**DESCRIPTION OF THE TASK:** Starting at the line that contains "At what coordinates should I click to accomplish: Open", copy every line through the end of the records below exactly as written, leaving out pictures.

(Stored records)
========================================
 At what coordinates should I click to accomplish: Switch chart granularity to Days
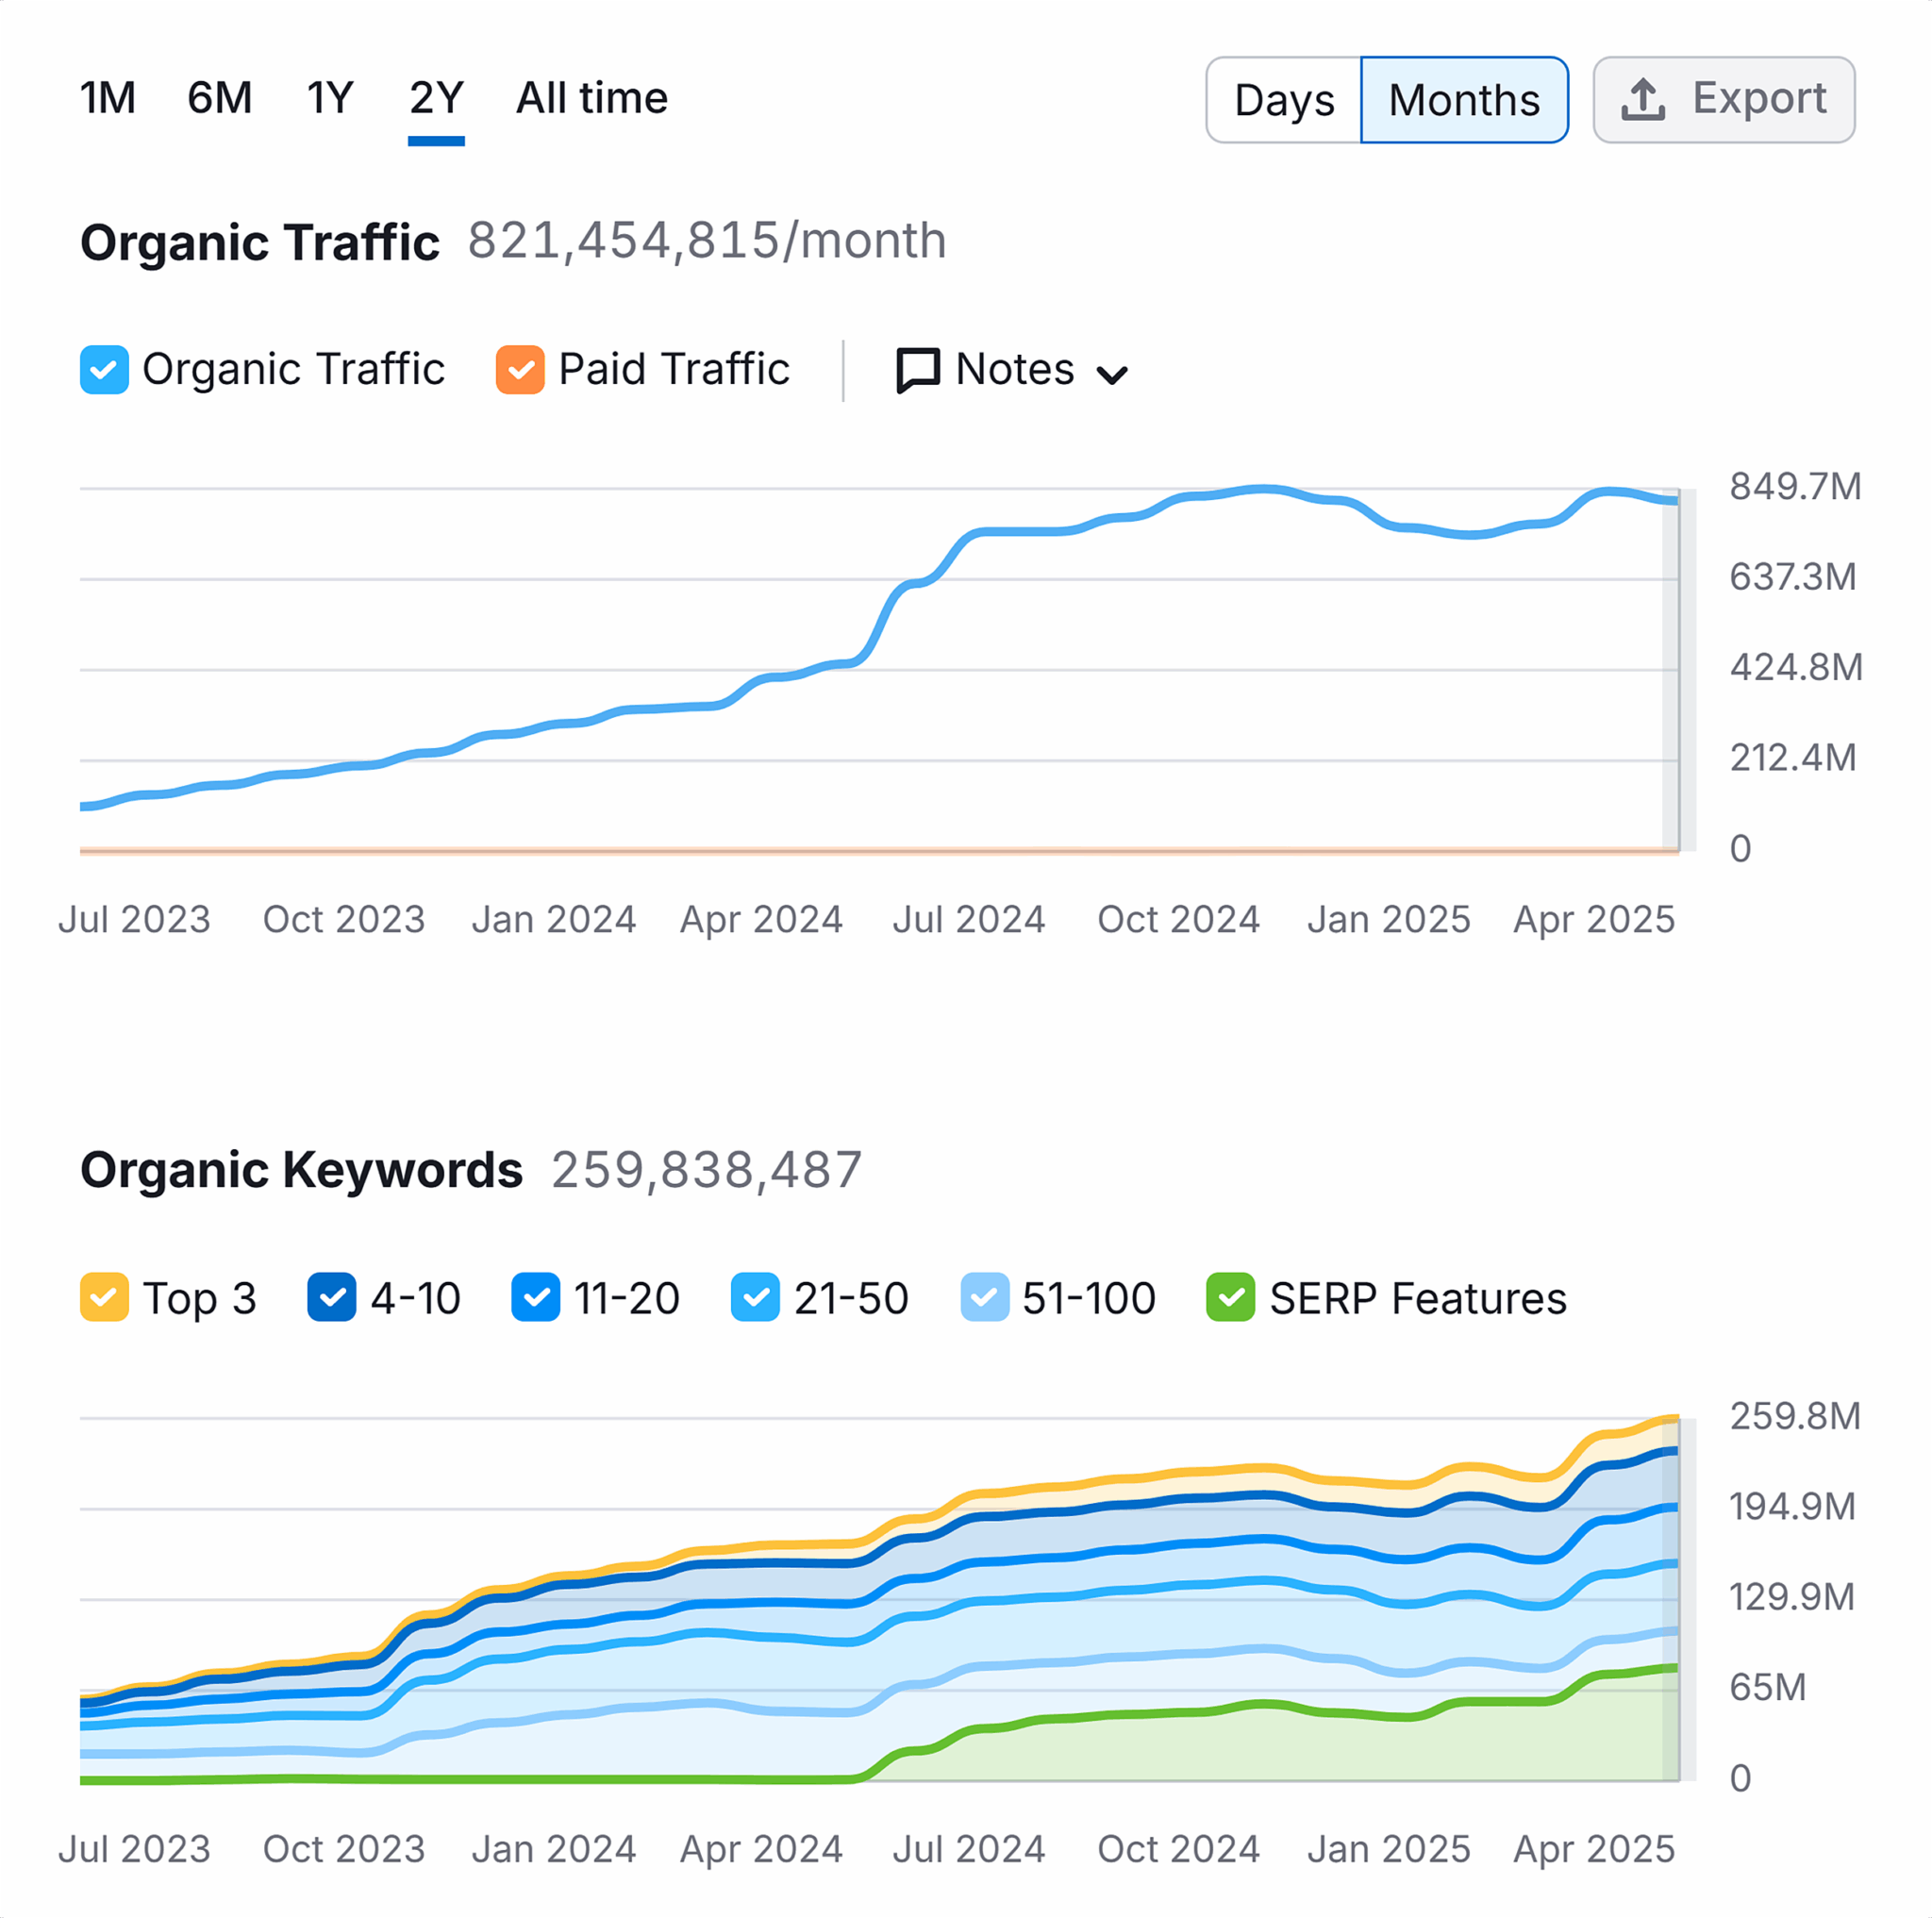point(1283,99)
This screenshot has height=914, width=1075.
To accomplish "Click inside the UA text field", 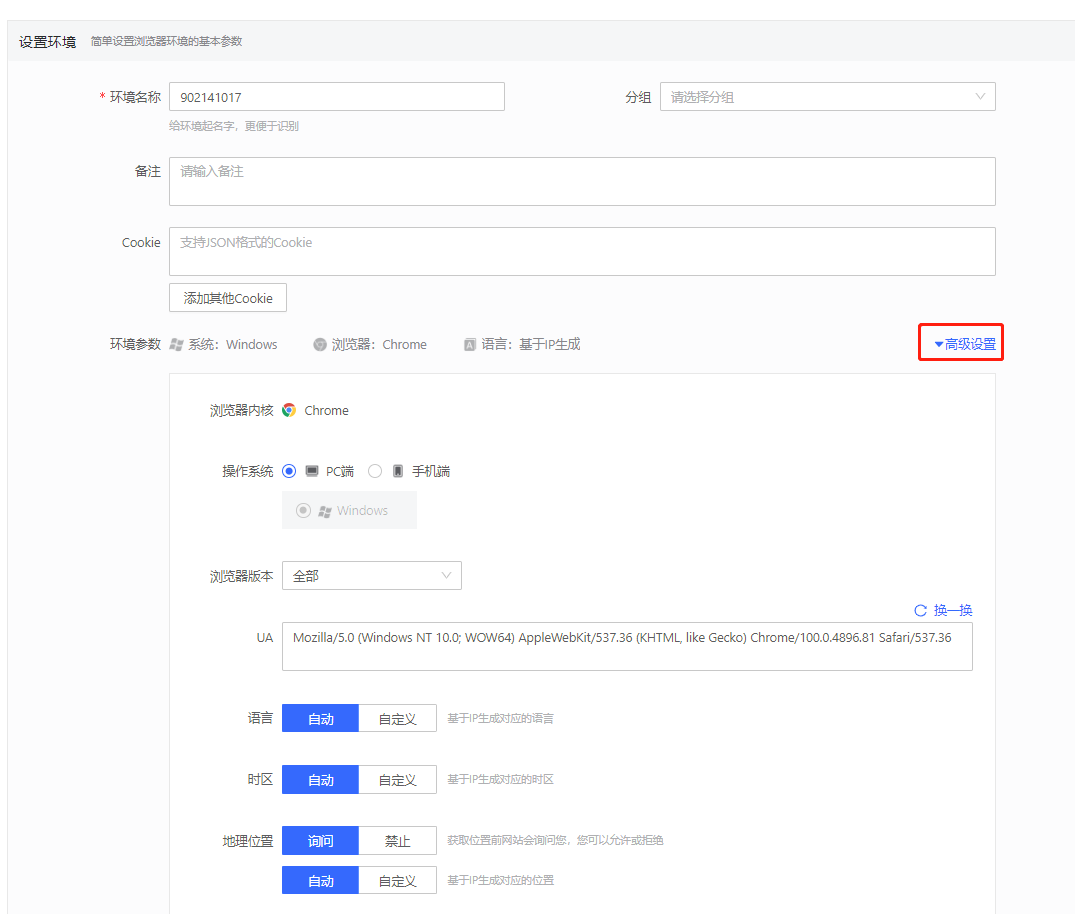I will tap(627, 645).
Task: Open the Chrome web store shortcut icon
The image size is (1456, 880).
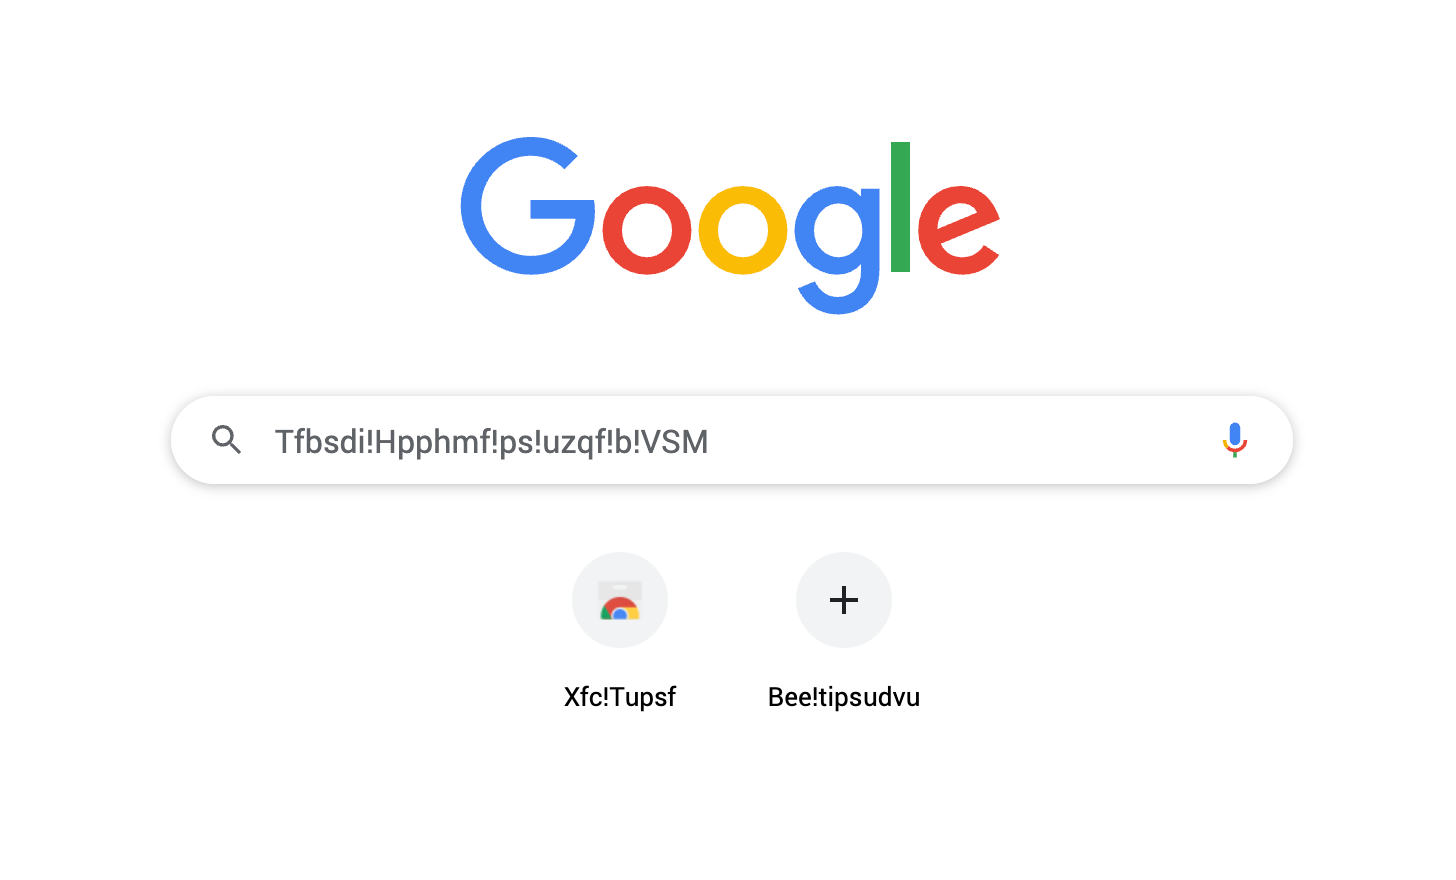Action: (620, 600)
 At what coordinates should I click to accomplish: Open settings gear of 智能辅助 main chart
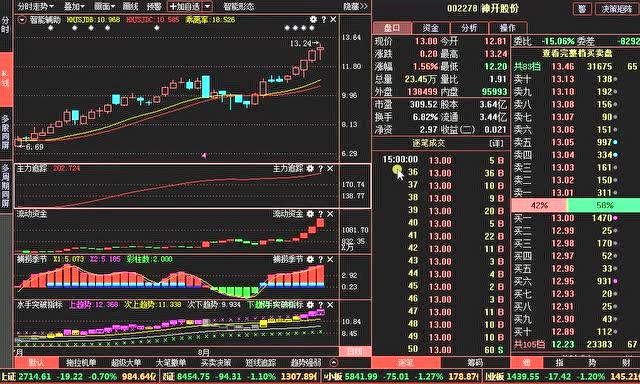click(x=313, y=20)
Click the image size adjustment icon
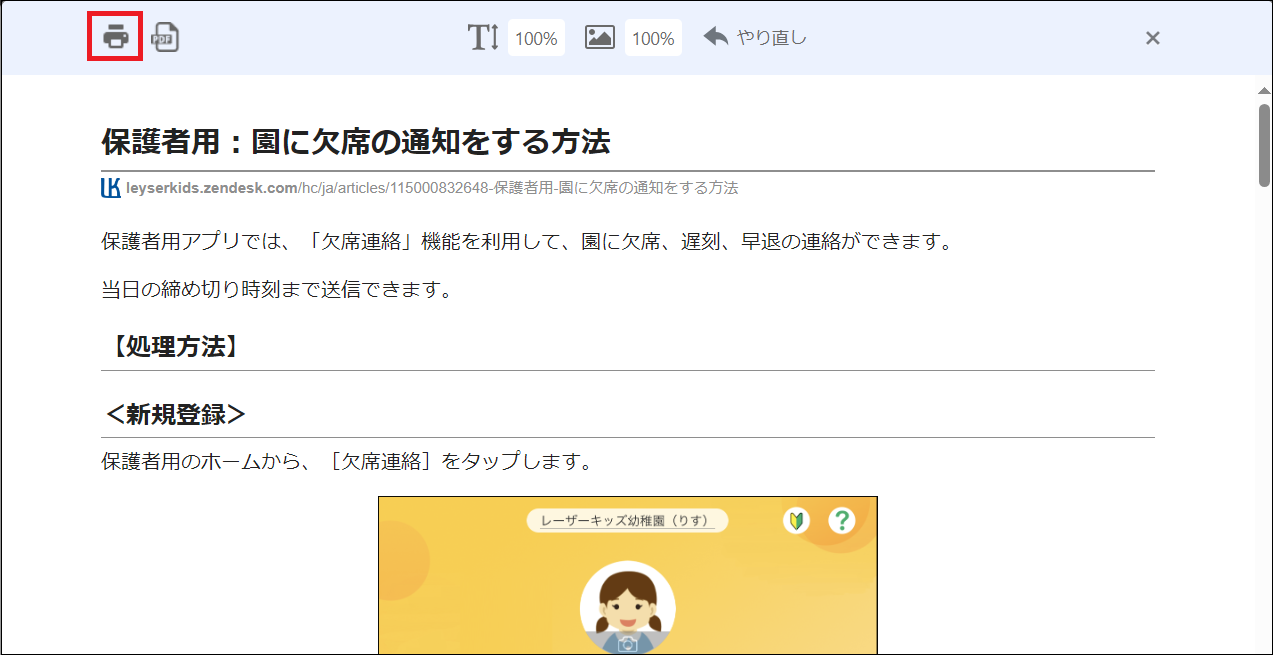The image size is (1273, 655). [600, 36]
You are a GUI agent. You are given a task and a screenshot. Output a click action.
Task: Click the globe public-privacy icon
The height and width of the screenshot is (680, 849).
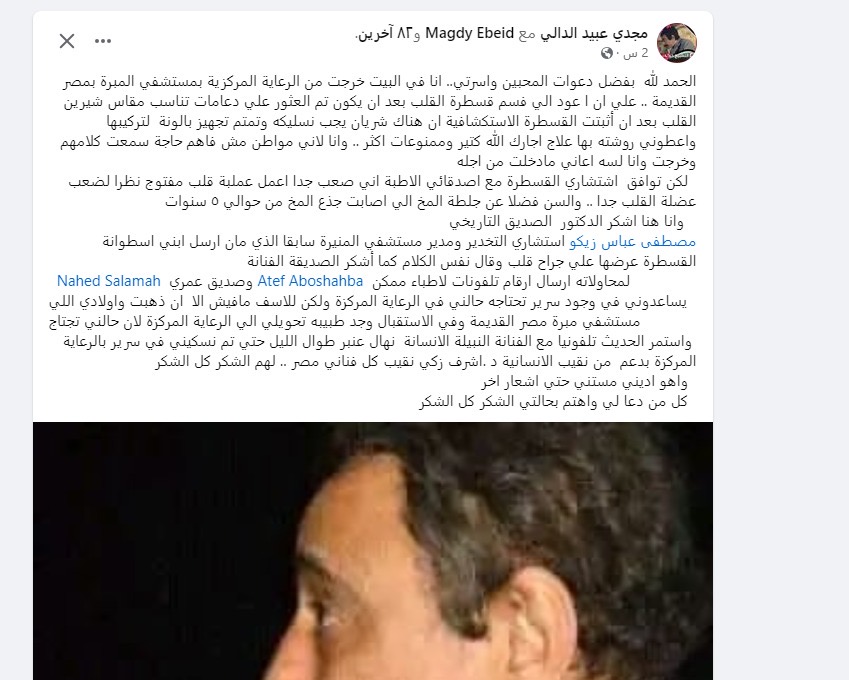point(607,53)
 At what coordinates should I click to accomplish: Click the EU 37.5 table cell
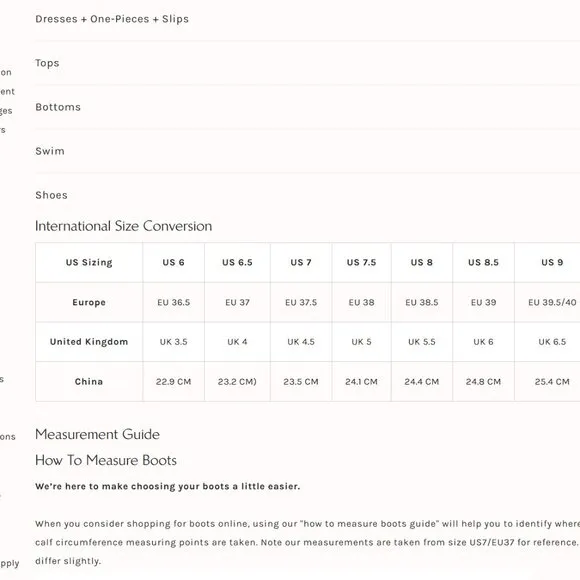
========================================
**WORKED SOLUTION:**
 At what coordinates should I click to accomplish: Open settings gear of 智能辅助 main chart
click(x=313, y=20)
Click the image size adjustment icon
The image size is (1273, 655). [600, 36]
You are a GUI agent. You are given a task and a screenshot. Output a click action.
Task: Click the globe public-privacy icon
The height and width of the screenshot is (680, 849).
point(607,53)
 At what coordinates should I click to accomplish: Click the EU 37.5 table cell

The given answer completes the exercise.